I really liked this.
| Sarah-Brighteyes chapter 1 . 12/10/2006
I will have to say that this is one of my favorite pieces so far that I have read today.
I find it very sad... very truthful of the seperation of races even in the 21st century..
The imagery of a black child painting her fingernails white is strong... great implications here. This piece definatly makes people re-think things. The tone is of guilt that is generational.
Amazing piece. Great job.
I am going to have to check out some other pieces.
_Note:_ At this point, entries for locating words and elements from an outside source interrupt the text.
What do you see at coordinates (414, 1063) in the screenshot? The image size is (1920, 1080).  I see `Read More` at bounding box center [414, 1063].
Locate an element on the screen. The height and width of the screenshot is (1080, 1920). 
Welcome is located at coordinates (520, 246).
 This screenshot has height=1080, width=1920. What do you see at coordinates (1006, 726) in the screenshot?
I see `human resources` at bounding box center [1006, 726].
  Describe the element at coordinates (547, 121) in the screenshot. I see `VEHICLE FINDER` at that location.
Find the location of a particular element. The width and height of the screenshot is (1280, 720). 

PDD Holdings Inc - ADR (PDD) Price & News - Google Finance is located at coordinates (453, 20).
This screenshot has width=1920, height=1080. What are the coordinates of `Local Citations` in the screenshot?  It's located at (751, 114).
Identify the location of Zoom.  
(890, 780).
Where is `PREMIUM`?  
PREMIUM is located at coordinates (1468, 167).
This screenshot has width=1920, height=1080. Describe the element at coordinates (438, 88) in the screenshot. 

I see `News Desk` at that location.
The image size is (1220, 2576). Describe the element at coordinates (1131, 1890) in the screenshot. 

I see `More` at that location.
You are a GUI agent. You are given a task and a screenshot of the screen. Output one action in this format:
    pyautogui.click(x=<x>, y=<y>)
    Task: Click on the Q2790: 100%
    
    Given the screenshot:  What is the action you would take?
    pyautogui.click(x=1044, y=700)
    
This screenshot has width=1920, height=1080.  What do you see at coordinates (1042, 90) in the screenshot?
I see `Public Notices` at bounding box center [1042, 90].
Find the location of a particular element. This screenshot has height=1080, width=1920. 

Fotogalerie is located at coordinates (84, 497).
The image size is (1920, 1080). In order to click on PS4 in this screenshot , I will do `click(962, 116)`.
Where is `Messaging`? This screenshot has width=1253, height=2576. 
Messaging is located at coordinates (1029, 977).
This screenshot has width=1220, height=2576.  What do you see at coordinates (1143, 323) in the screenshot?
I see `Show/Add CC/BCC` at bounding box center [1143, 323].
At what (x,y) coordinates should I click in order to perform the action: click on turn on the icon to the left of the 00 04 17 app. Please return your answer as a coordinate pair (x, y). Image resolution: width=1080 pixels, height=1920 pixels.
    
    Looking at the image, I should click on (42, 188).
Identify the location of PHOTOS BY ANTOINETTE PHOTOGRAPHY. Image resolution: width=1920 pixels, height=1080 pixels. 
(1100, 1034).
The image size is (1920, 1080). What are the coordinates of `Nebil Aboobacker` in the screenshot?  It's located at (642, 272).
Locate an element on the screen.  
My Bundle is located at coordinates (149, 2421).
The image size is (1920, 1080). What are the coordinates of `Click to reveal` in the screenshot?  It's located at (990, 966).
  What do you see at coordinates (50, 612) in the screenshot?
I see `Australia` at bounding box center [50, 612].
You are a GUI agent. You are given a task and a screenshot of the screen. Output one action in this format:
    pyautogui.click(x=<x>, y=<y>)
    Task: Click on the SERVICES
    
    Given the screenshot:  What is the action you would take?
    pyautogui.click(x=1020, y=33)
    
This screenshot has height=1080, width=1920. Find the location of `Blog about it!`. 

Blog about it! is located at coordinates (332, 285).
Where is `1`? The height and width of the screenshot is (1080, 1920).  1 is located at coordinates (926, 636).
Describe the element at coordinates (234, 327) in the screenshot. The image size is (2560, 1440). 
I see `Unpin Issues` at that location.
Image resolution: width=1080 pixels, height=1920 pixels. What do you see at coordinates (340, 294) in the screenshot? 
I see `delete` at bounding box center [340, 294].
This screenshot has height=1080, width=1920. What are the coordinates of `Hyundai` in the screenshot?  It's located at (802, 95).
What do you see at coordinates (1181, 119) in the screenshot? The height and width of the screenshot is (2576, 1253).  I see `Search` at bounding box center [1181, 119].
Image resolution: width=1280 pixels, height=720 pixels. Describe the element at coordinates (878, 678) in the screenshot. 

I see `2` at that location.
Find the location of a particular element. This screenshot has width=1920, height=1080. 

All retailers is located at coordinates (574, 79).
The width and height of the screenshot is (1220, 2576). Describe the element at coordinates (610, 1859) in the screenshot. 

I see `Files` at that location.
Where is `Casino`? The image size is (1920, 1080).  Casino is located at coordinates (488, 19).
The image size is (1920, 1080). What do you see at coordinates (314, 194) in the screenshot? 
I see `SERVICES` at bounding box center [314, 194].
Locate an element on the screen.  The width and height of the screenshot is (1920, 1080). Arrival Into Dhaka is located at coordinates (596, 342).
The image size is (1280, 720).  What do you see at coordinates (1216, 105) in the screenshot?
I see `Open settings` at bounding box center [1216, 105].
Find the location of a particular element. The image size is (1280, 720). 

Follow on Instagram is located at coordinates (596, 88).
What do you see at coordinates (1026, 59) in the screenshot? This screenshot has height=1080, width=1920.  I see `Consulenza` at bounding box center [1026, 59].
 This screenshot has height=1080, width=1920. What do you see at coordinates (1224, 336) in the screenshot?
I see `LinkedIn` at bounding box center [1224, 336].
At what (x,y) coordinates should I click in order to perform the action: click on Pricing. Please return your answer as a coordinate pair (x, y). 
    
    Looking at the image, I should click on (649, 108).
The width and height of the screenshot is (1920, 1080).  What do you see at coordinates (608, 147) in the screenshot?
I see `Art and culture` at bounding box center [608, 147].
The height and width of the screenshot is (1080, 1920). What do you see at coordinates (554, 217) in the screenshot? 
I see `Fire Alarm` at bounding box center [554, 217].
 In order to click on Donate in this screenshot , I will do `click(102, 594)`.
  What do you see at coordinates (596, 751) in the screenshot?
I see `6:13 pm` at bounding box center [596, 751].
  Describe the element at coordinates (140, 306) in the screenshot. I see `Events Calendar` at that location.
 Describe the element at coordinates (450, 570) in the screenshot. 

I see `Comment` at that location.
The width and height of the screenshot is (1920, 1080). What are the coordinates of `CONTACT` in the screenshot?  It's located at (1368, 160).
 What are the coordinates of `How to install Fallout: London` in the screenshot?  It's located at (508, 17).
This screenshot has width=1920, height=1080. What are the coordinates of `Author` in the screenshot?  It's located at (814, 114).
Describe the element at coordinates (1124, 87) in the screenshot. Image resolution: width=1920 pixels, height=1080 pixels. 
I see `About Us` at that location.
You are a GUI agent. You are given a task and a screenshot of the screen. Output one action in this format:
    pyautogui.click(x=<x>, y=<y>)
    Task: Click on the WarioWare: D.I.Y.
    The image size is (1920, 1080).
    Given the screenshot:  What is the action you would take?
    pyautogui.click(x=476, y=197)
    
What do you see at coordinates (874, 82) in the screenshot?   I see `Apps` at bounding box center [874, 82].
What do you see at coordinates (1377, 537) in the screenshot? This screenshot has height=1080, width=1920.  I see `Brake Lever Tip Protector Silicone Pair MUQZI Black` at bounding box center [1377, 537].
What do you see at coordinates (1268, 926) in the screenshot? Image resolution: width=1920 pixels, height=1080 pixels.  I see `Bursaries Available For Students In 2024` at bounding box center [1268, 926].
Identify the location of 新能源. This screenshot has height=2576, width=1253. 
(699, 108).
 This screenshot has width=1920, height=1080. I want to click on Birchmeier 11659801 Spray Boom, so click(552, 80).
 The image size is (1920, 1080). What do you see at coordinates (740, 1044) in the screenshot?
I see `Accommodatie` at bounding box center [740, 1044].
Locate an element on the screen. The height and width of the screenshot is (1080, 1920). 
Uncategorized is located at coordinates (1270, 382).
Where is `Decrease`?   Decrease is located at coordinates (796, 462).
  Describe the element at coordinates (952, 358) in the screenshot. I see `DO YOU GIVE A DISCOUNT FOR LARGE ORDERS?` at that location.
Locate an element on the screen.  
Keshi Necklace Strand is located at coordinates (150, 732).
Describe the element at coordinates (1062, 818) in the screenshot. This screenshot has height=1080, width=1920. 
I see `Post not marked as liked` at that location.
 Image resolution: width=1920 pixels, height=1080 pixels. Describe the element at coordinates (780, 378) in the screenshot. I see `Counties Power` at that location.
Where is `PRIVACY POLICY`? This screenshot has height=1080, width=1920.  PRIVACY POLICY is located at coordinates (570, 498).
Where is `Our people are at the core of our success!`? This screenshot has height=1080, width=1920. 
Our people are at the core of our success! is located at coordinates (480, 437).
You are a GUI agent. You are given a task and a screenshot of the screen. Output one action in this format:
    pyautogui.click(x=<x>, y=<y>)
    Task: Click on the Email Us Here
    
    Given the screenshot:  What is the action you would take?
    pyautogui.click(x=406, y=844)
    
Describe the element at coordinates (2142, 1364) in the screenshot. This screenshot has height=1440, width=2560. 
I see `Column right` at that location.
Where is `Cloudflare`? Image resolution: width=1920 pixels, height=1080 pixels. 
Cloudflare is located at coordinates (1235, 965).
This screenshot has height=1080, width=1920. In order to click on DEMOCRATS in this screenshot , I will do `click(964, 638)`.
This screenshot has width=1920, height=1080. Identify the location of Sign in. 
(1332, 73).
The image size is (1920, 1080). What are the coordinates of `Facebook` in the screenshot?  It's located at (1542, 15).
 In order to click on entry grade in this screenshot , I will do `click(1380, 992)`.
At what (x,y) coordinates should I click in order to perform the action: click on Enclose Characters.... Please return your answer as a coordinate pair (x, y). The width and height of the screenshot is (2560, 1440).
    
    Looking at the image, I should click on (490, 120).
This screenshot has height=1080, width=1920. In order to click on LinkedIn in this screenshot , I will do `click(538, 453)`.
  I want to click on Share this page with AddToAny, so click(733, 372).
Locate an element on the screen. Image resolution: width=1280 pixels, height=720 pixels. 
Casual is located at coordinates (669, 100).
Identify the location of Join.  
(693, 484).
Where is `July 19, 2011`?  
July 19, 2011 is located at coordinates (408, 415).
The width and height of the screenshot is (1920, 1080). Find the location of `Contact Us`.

| Annie Jadin chapter 1 . 11/28/2006
This is even better than the original, if that's possible. I love the last stanza...really hits hard and makes me shiver. Excellent writing!
| T. Rowland chapter 1 . 11/4/2006
damn this good. you really are talented. the last stansa 'With my educated hands...' is superb and just bloody good writing. well done.
| simpleplan13 chapter 1 . 10/31/2006
I love how all this is derived from painting your nails.. a powerful piece... beautifully written
| Orbit chapter 1 . 10/18/2006
little olivia: look, it's me!
olivia's teacher: no. you're yellow.
little olivia: no i'm not.
olivia's teacher: yes you are. look, here's a yellow crayon.
| Super Shayde chapter 1 . 10/17/2006
wow. I didn't think that the old version could be improved on, but this is even better.
that last verse, it's just so powerful.
| lackluster chapter 1 . 9/24/2006
i certainly feel like i've read this before, but i can't place my finger on it...
i love that you took on such a strong subject. the words are filled with passion and the last stanza is pure poetry. it's breathtaking.